| WORK REQUIRED |
Write out the material below word for word, from the line containing "Go to the next preset" through the end of the material, both included, and leave out the pictures.

| MATERIAL PROVIDED |
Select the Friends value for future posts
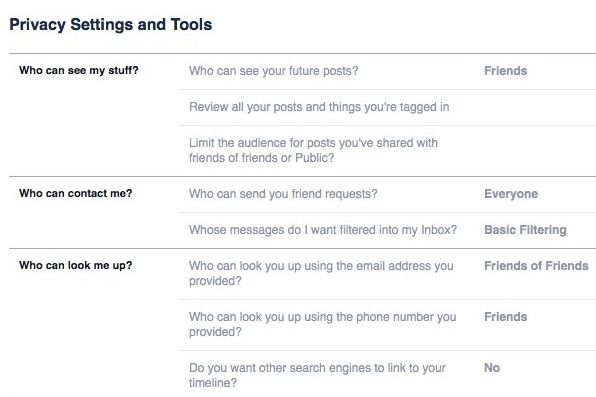pos(506,71)

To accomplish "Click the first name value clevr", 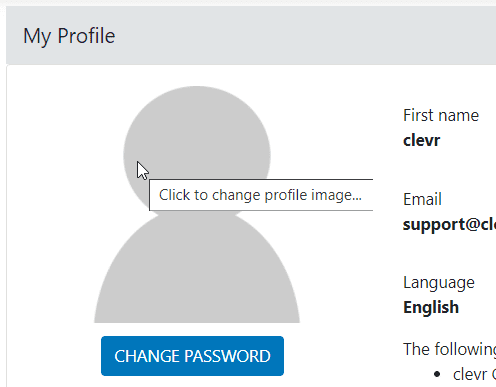I will (422, 140).
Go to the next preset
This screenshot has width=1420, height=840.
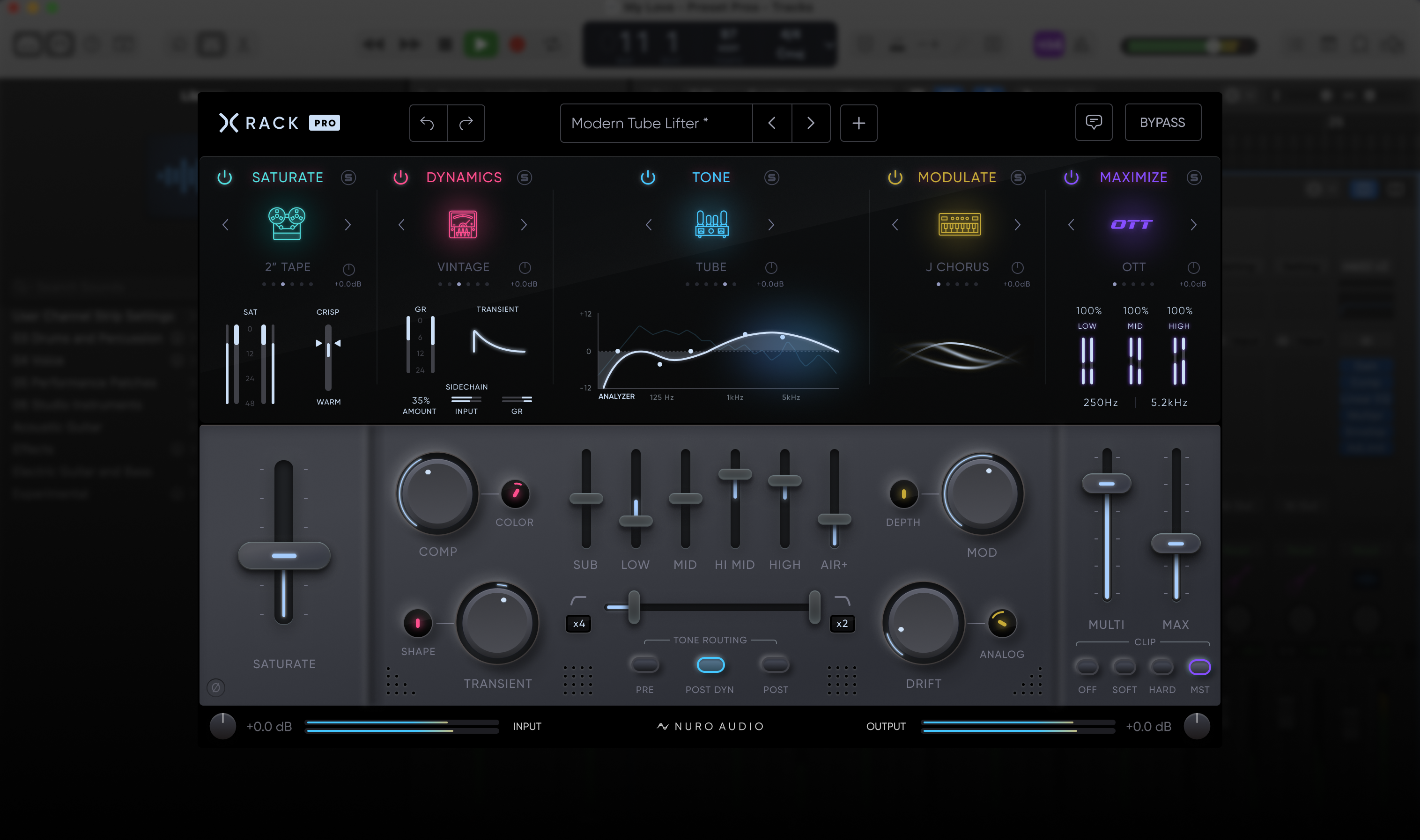tap(810, 123)
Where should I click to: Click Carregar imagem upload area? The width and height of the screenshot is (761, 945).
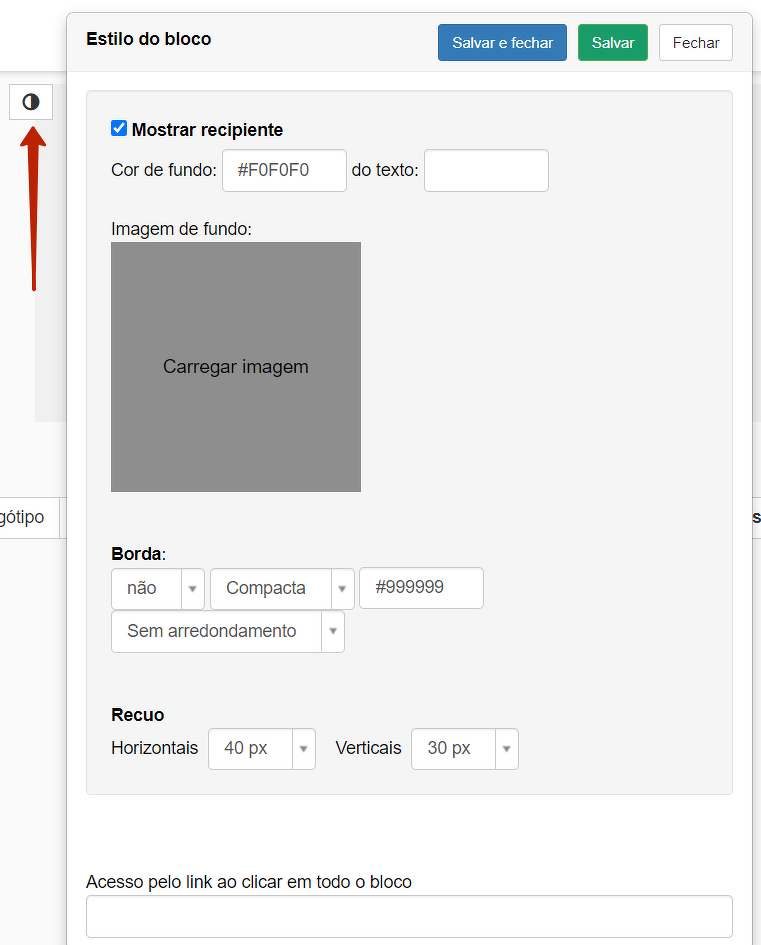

| EXPECTED ANSWER |
Go to the next preset
This screenshot has width=1420, height=840.
tap(810, 123)
Where should I click to: Click Carregar imagem upload area? The width and height of the screenshot is (761, 945).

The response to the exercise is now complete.